Malam itu, Seno kembali ke markas, menunggu kedatangan Raka. Tak lama kemudian, para anak buahnya datang, menyeret Raka yang babak belur ke hadapannya.
"Lihatlah dirimu sekarang, Raka," kata Seno mengejek. "Dulu kau adalah sahabatku, tangan kananku. Sekarang, kau hanyalah seorang pengkhianat yang hina."
"Aku tidak pernah menyesal telah mengkhianatimu, Seno," jawab Raka. "Kau adalah seorang monster yang harus dihentikan."
Seno tertawa. "Monster? Mungkin saja. Tapi aku adalah monster yang berkuasa. Dan kau, Raka, akan menjadi korban dari kekuasaanku."
Seno memberi isyarat, dan anak buahnya mengikat Raka di sebuah kursi. Seno mendekat, membawa pisau. "Aku sangat menyayangimu, Raka. Tapi kau telah mengkhianatiku. Dan pengkhianatan, harus dibayar dengan darah."
Seno menusukkan pisaunya ke perut Raka berkali-kali, hingga tubuh sahabatnya itu terkulai lemas.
Seno menjatuhkan pisaunya, menatap Raka dengan tatapan kosong. "Kenapa kau melakukan ini, Raka? Kenapa kau membuatku melakukan ini?"
Ia meninggalkan ruangan itu, ingin melupakan semua yang telah terjadi.
Keesokan harinya, Seno memerintahkan anak buahnya untuk membuang mayat Raka. Namun, mayat Raka ditemukan oleh seorang petani. Polisi menemukan bukti-bukti yang mengarah kepada Seno.Ia pun terkejut. Ia tahu, ini adalah akhir dari segalanya. Ia memerintahkan anak buahnya untuk bersiap-siap. Ia akan melawan polisi sampai titik darah penghabisan.

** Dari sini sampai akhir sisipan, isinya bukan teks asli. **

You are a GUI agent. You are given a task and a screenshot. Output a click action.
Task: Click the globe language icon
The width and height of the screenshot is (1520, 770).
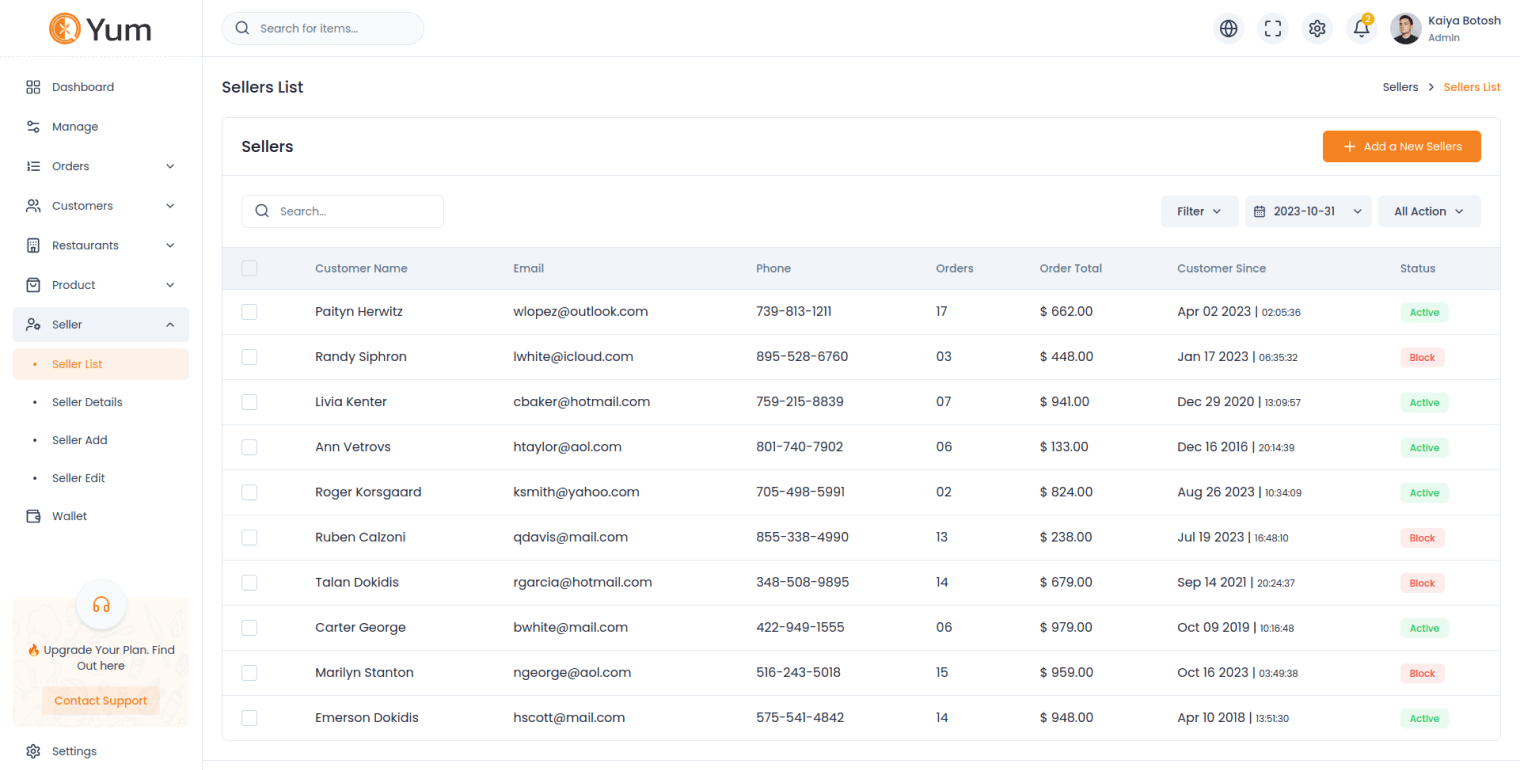click(1228, 29)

Polisi mengepung markas Seno, menyerukan agar ia menyerah, namun Seno menolak. Terjadi baku tembak yang dahsyat. Seno sendiri terluka parah.
Ia mencoba melarikan diri, namun polisi berhasil mengepungnya. "Kalian tidak akan pernah bisa mengalahkanku! Aku akan selalu hidup dalam ingatan kalian!" teriak Seno dengan sangat lantang.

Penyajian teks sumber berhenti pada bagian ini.